• _Exercise objective_
Every record must be restated exactly as written.

Stored items:
⟨

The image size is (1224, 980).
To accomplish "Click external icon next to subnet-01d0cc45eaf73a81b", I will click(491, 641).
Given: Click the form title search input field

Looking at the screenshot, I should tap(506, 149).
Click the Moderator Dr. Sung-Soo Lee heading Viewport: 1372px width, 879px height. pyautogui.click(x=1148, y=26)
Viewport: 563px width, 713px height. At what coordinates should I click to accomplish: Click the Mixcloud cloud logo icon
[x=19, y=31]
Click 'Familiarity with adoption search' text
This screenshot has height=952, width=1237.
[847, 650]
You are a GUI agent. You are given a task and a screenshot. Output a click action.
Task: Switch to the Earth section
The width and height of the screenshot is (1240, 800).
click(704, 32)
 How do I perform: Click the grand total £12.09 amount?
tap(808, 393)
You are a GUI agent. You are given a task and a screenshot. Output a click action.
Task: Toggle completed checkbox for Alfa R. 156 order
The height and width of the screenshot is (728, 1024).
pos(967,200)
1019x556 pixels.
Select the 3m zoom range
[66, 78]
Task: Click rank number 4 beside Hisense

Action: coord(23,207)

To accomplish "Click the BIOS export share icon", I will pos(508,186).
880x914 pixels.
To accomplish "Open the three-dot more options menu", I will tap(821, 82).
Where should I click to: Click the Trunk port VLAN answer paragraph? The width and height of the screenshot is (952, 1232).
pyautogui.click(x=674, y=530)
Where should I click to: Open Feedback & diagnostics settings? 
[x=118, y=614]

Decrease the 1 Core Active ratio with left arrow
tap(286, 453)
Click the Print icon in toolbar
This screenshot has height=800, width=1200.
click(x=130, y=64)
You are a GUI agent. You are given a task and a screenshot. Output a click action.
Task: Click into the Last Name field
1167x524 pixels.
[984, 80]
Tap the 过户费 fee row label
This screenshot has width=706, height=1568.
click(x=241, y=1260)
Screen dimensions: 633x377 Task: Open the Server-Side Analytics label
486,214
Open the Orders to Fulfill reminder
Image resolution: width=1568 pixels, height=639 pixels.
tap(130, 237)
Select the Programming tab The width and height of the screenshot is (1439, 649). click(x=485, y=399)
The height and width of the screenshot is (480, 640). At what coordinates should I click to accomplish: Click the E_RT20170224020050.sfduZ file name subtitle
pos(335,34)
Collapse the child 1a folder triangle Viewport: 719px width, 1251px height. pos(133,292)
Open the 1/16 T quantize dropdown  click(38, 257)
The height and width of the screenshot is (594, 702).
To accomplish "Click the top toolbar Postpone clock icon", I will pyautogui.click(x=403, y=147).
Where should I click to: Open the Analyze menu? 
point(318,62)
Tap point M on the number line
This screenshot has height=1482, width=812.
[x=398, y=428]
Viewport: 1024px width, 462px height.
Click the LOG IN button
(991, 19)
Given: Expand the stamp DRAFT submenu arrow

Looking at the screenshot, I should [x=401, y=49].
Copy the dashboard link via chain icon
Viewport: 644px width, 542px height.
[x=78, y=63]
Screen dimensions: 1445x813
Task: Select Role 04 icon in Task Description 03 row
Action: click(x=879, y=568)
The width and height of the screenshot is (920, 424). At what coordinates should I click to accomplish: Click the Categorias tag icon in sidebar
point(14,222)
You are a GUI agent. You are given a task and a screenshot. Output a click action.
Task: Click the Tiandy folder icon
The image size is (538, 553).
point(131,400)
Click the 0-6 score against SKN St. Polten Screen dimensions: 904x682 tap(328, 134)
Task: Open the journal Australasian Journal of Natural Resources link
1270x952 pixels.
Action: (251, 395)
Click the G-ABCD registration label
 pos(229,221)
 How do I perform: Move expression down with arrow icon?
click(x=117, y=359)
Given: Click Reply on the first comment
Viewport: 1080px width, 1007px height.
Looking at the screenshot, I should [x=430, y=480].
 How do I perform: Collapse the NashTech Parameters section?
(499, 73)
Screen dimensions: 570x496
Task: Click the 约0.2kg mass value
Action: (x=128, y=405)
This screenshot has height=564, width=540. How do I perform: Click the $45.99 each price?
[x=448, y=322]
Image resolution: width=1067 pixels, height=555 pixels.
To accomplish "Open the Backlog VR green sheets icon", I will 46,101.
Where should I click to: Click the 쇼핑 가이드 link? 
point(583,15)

⟩

• _Solution to this problem_
The image size is (1224, 980).
To accomplish "Click external icon next to subnet-01d0cc45eaf73a81b", I will click(491, 641).
Given: Click the form title search input field

Looking at the screenshot, I should tap(506, 149).
Click the Moderator Dr. Sung-Soo Lee heading Viewport: 1372px width, 879px height. pyautogui.click(x=1148, y=26)
Viewport: 563px width, 713px height. At what coordinates should I click to accomplish: Click the Mixcloud cloud logo icon
[x=19, y=31]
Click 'Familiarity with adoption search' text
This screenshot has height=952, width=1237.
[847, 650]
You are a GUI agent. You are given a task and a screenshot. Output a click action.
Task: Switch to the Earth section
The width and height of the screenshot is (1240, 800).
click(704, 32)
 How do I perform: Click the grand total £12.09 amount?
tap(808, 393)
You are a GUI agent. You are given a task and a screenshot. Output a click action.
Task: Toggle completed checkbox for Alfa R. 156 order
The height and width of the screenshot is (728, 1024).
pos(967,200)
1019x556 pixels.
Select the 3m zoom range
[66, 78]
Task: Click rank number 4 beside Hisense

Action: coord(23,207)

To accomplish "Click the BIOS export share icon", I will pos(508,186).
880x914 pixels.
To accomplish "Open the three-dot more options menu", I will tap(821, 82).
Where should I click to: Click the Trunk port VLAN answer paragraph? The width and height of the screenshot is (952, 1232).
pyautogui.click(x=674, y=530)
Where should I click to: Open Feedback & diagnostics settings? 
[x=118, y=614]

Decrease the 1 Core Active ratio with left arrow
tap(286, 453)
Click the Print icon in toolbar
This screenshot has height=800, width=1200.
click(x=130, y=64)
You are a GUI agent. You are given a task and a screenshot. Output a click action.
Task: Click into the Last Name field
1167x524 pixels.
[984, 80]
Tap the 过户费 fee row label
This screenshot has width=706, height=1568.
click(x=241, y=1260)
Screen dimensions: 633x377 Task: Open the Server-Side Analytics label
486,214
Open the Orders to Fulfill reminder
Image resolution: width=1568 pixels, height=639 pixels.
tap(130, 237)
Select the Programming tab The width and height of the screenshot is (1439, 649). click(x=485, y=399)
The height and width of the screenshot is (480, 640). At what coordinates should I click to accomplish: Click the E_RT20170224020050.sfduZ file name subtitle
pos(335,34)
Collapse the child 1a folder triangle Viewport: 719px width, 1251px height. pos(133,292)
Open the 1/16 T quantize dropdown  click(38, 257)
The height and width of the screenshot is (594, 702).
To accomplish "Click the top toolbar Postpone clock icon", I will pyautogui.click(x=403, y=147).
Where should I click to: Open the Analyze menu? 
point(318,62)
Tap point M on the number line
This screenshot has height=1482, width=812.
[x=398, y=428]
Viewport: 1024px width, 462px height.
Click the LOG IN button
(991, 19)
Given: Expand the stamp DRAFT submenu arrow

Looking at the screenshot, I should [x=401, y=49].
Copy the dashboard link via chain icon
Viewport: 644px width, 542px height.
[x=78, y=63]
Screen dimensions: 1445x813
Task: Select Role 04 icon in Task Description 03 row
Action: click(x=879, y=568)
The width and height of the screenshot is (920, 424). At what coordinates should I click to accomplish: Click the Categorias tag icon in sidebar
point(14,222)
You are a GUI agent. You are given a task and a screenshot. Output a click action.
Task: Click the Tiandy folder icon
The image size is (538, 553).
point(131,400)
Click the 0-6 score against SKN St. Polten Screen dimensions: 904x682 tap(328, 134)
Task: Open the journal Australasian Journal of Natural Resources link
1270x952 pixels.
Action: (251, 395)
Click the G-ABCD registration label
 pos(229,221)
 How do I perform: Move expression down with arrow icon?
click(x=117, y=359)
Given: Click Reply on the first comment
Viewport: 1080px width, 1007px height.
Looking at the screenshot, I should [x=430, y=480].
 How do I perform: Collapse the NashTech Parameters section?
(499, 73)
Screen dimensions: 570x496
Task: Click the 约0.2kg mass value
Action: (x=128, y=405)
This screenshot has height=564, width=540. How do I perform: Click the $45.99 each price?
[x=448, y=322]
Image resolution: width=1067 pixels, height=555 pixels.
To accomplish "Open the Backlog VR green sheets icon", I will 46,101.
Where should I click to: Click the 쇼핑 가이드 link? 
point(583,15)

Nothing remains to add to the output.